Text -
Start of Block

Library closures hit patrons hard—especially those who relied on them as their main internet source and used them to access online educational resources.

There have been several studies about how the lack of fast home broadband has hurt kids’ access to online learning during school closures. Now, a set of surveys from the think tank New America finds adults’ education is suffering, too, as public libraries closed during the pandemic.

The surveys and accompanying report, “Public Libraries and the Pandemic: Digital Shifts and Disparities to Overcome,” find 15 percent of U.S. adults lost their main source of internet access as libraries started to shut down in March 2020. While people use libraries—and their internet access—for a variety of reasons, the report says for those who rely on the library as their main internet source, 31 percent used it for “academic research or a school assignment.” Educational use was 22 percent for those who didn’t lose their main source of internet access when libraries shut down.

Young adults were most likely to say they lost their main internet access when libraries closed: ages 18-29 (24 percent), followed by ages 30-44 (22 percent), 45-60 (12 percent), and over age 60 (5 percent). Those affected were also much more likely to be adults who were male, lived in an urban area, spoke a language other than English in their home, and were persons of color. “This finding,” the report notes, “is one of very few in the survey to show a meaningful difference between respondents living in urban and non-urban areas.”

Library nerds (guilty) and supporters will find a lot more to explore about libraries, awareness of online resources and patron usage patterns during the pandemic.The rich report is based on a nationally representative survey of 2,620 adults conducted from late September through mid October, plus a smaller December survey of 118 educators and professionals who work for community-based organizations.

End of Block

Work instructions -
[a] Copy the part of the article on library closures between "The surveys and" and "libraries shut down.", inclusive.
[b] List every age group that the article on library closures gives for adults who lost their main internet access when libraries closed, with the percentage for each.
[c] Decide whether each statement agrees with the article on library closures. Answer yes or no, and quote the deciding words.
(i) The nationally representative survey covered 2,620 adults.
(ii) The December survey was of 118 parents.
(iii) Libraries started to shut down in March 2020.

Supplied data -
Start of Block

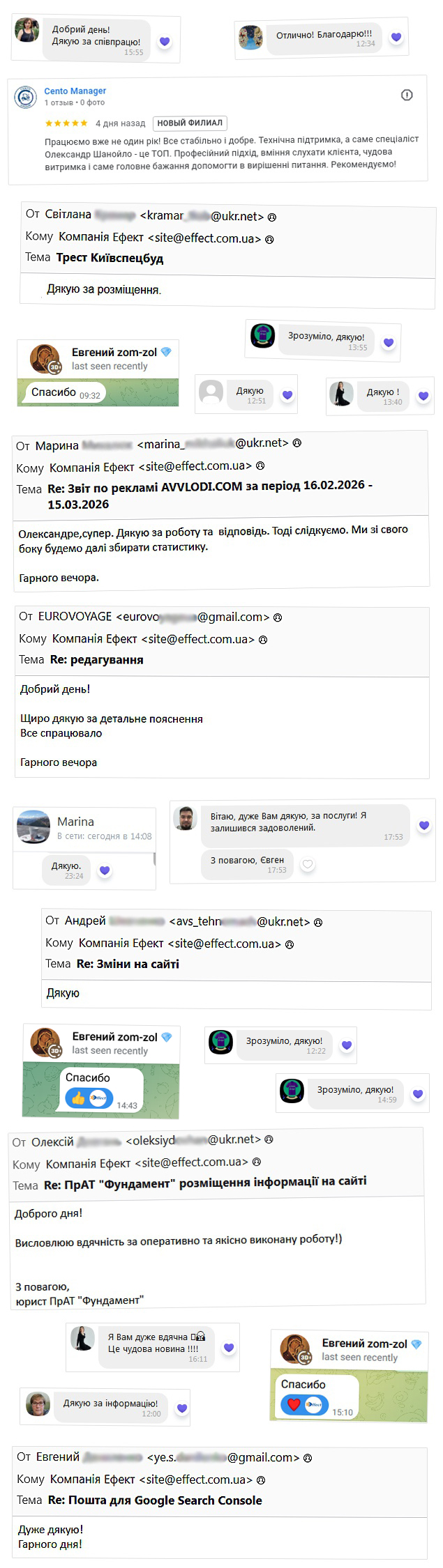Click heart beside 'Зрозуміло, дякую!' at 13:55
Screen dimensions: 443x1568
pos(389,342)
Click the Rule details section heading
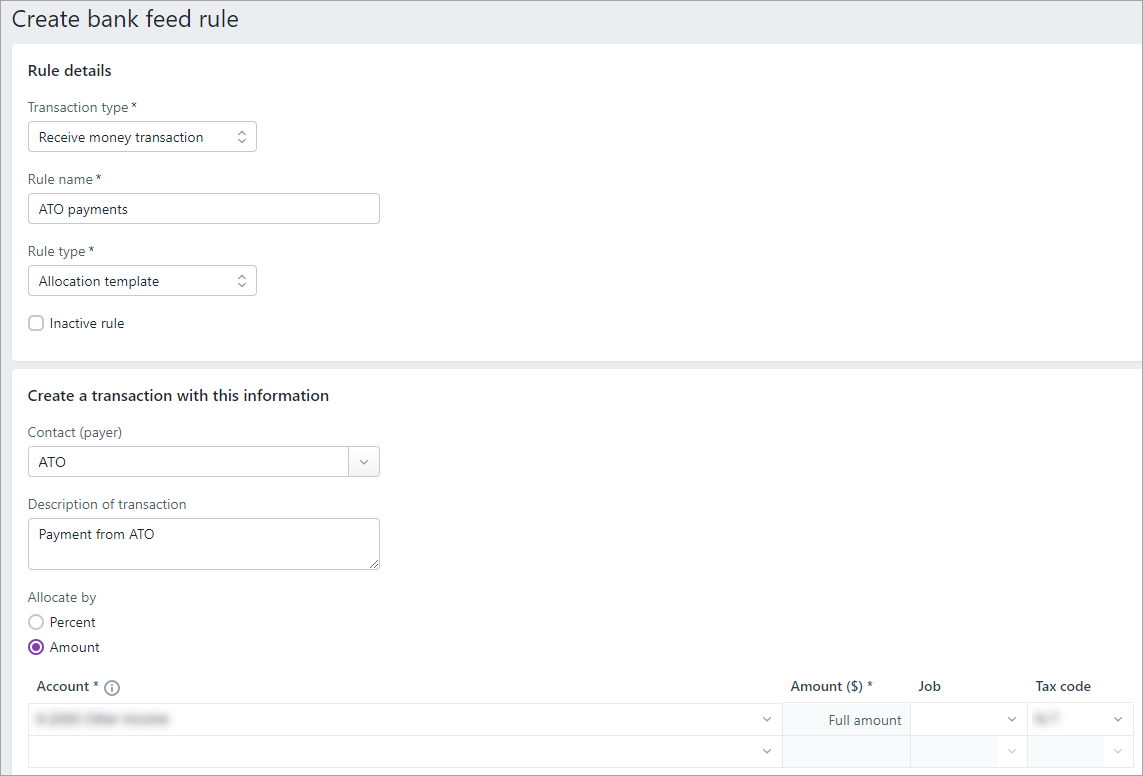 [69, 70]
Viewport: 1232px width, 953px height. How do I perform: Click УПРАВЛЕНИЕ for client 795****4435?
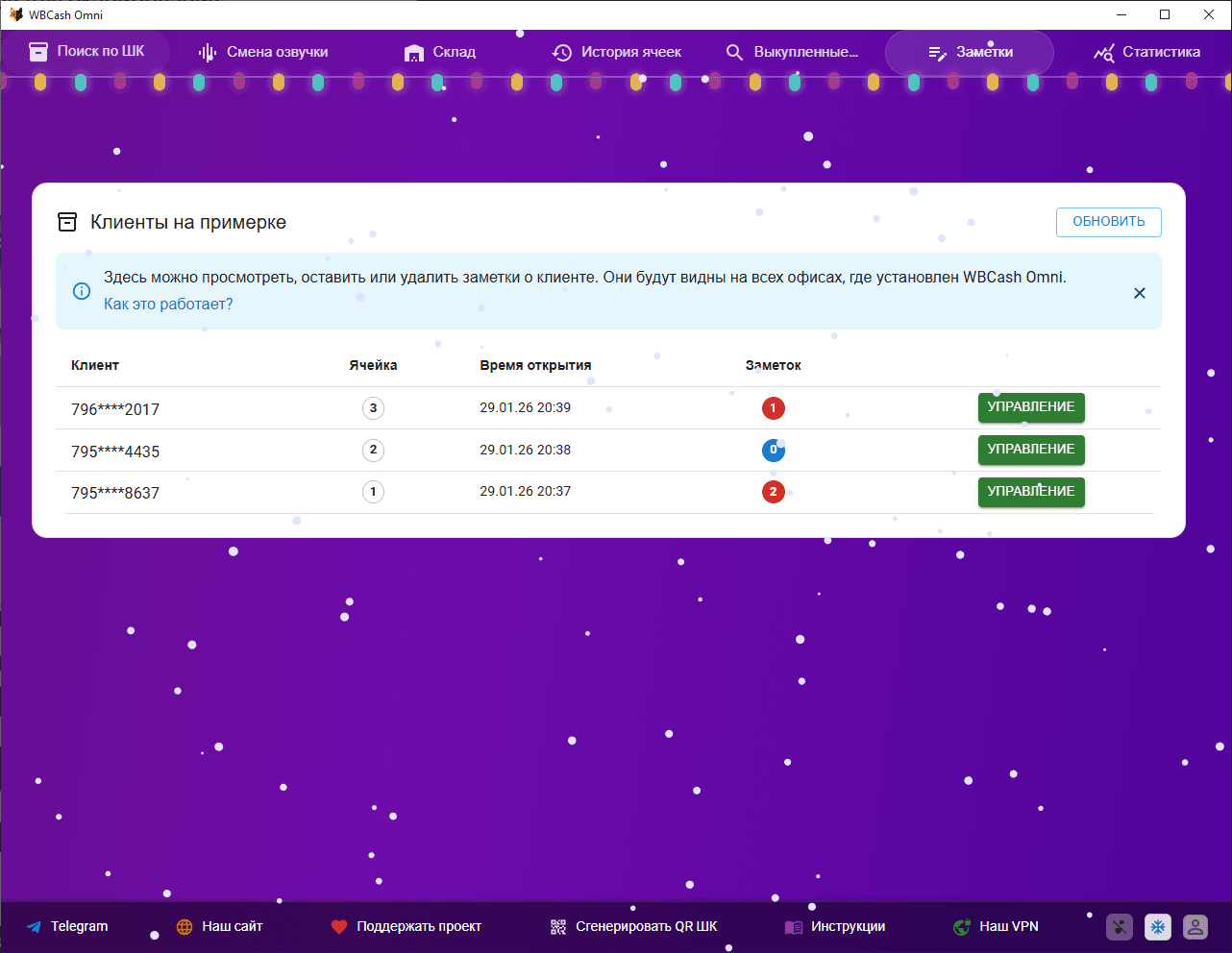(x=1030, y=450)
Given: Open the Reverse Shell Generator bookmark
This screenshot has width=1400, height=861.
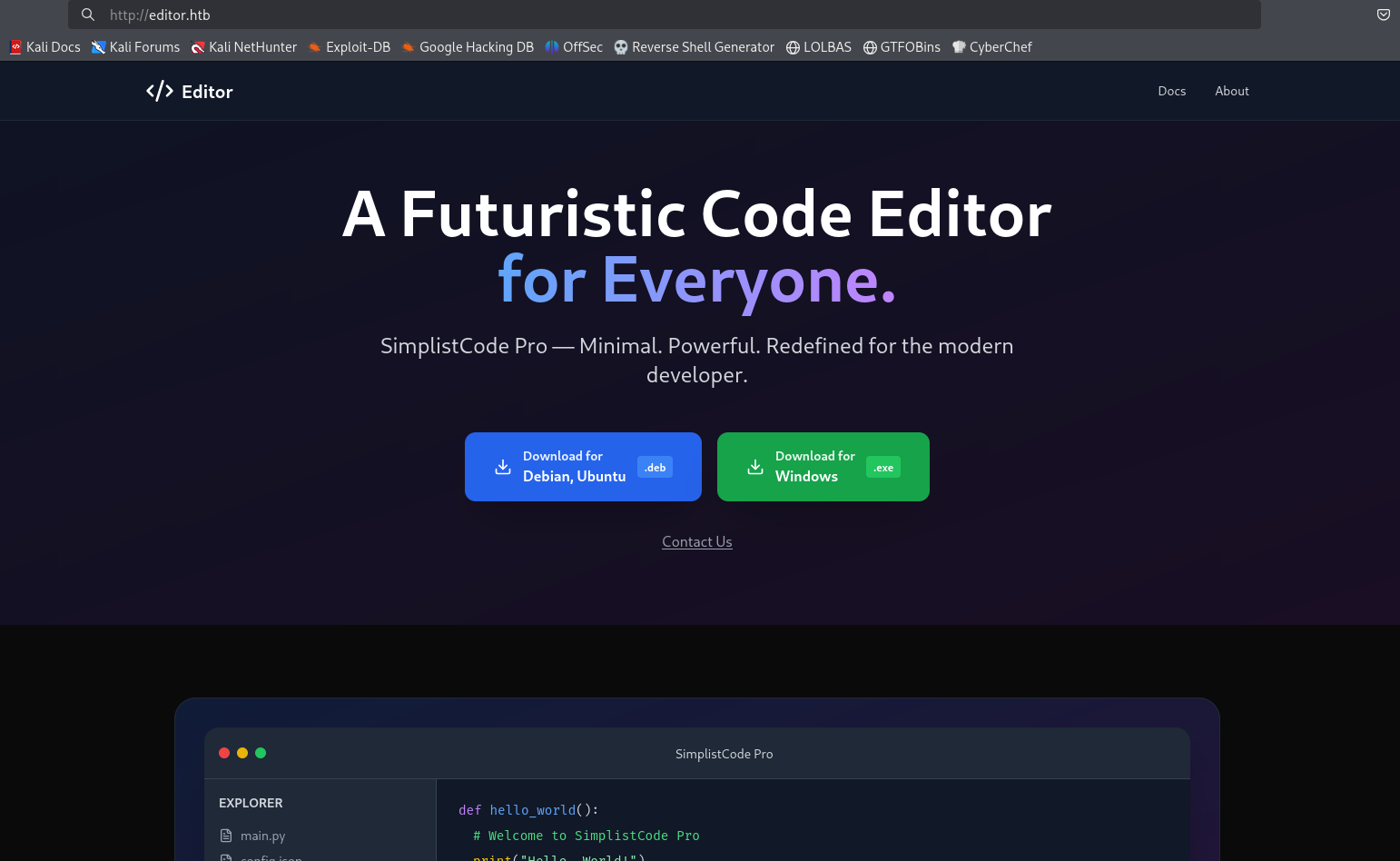Looking at the screenshot, I should [x=695, y=47].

End of Block

Results of the exercise -
[a]
The surveys and accompanying report, “Public Libraries and the Pandemic: Digital Shifts and Disparities to Overcome,” find 15 percent of U.S. adults lost their main source of internet access as libraries started to shut down in March 2020. While people use libraries—and their internet access—for a variety of reasons, the report says for those who rely on the library as their main internet source, 31 percent used it for “academic research or a school assignment.” Educational use was 22 percent for those who didn’t lose their main source of internet access when libraries shut down.

[b]
- Ages 18-29: 24 percent
- Ages 30-44: 22 percent
- Ages 45-60: 12 percent
- Over age 60: 5 percent

[c]
(i) Yes: "a nationally representative survey of 2,620 adults"
(ii) No: "a smaller December survey of 118 educators and professionals who work for community-based organizations"
(iii) Yes: "as libraries started to shut down in March 2020"